If the DOJ prevails, the U.S. government can reach anyone’s emails and documents stored on any cloud provider that the United States can assert jurisdiction over. So as strange as this sounds, a Thai company, using a cloud service provider for its corporate email handling based in Singapore, may find that its emails are divulged to the U.S. government without going through any legal process in Singapore (perhaps in violation of Singapore law) if the cloud provider has a sufficient presence in the United States. If the United States can get away with this, then why not China, the United Kingdom, or any other government that can assert jurisdiction? A decision in favor of the DOJ would change the risk profile for businesses around the world when deciding whether to use the cloud.
The tech community has rallied behind Microsoft and filed dozens of friend of the court briefs, including Apple, Amazon, and the Government of Ireland. As of this writing, the U.S. Second Circuit Court of Appeal has not issued a decision.
Just as ocean waves interact with each other with some becoming bigger, smaller, or cancelling themselves out, the potential combination of outcomes, in terms of the escalating battle between the U.S. government and Apple and the decision in the Microsoft case, can form a perfect storm in terms of both best and worse outcomes depending on one’s view.

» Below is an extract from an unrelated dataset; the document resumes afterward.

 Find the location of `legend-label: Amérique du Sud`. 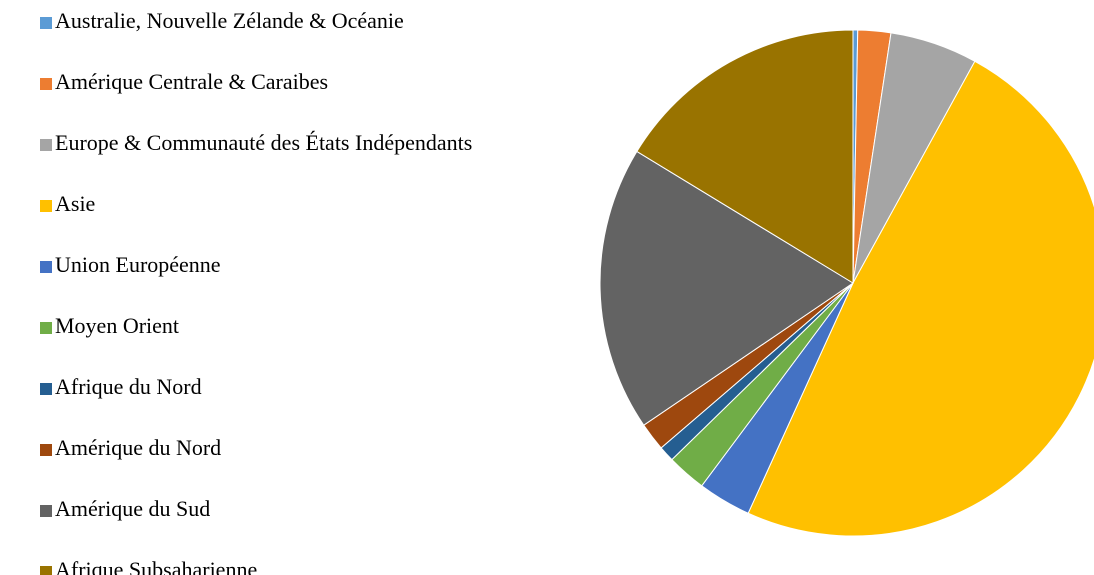

legend-label: Amérique du Sud is located at coordinates (132, 508).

A “perfect” outcome for the DOJ would be for Microsoft to lose and be forced to compel its Irish subsidiary to divulge its customer’s e-mail, and for either Congress to mandate that a “back door” be built into encrypted products or for a court to again order a tech company to write code to compromise its own product (and for that order to be upheld on appeal). This perfect storm scenario for the United States would dramatically affect our expectations of privacy for data in our portable devices and in the cloud. Other governments would take similar actions to compel the disclosure of data on devices and in the cloud of those they choose to investigate.
However, if Apple and Microsoft ultimately prevail in their positions, we would feel more confident that our data is more secure. Business models for tech companies would evolve accordingly, but that outcome would most assuredly tempt Congress and governments around the world to consider specific legislation.
A “win” by Apple or Microsoft, and a “loss” by the other, would have other ramifications. If encrypted data on a phone is safe from government access, but governments can reach data in the cloud regardless of where in the world the data is located, a security-conscious company may well opt to store their sensitive data locally and not on the cloud. Governments may then be tempted to compel cloud backups for portable devices and require cloud-service providers to hold the encryption keys. Other outcomes will result if Microsoft prevails but Apple loses in its battle to keep its products secure from others including government agents.
The waves are still in motion. For legal advisors and business executives, the current situation presents serious challenges in making decisions regarding business and legal risk management. Some government access to our data is a fact of life, but to make conscious decisions we need to understand where the limits are. The only certainty is that the outcomes of these cases will affect our personal and business decisions in how we protect our data for years to come.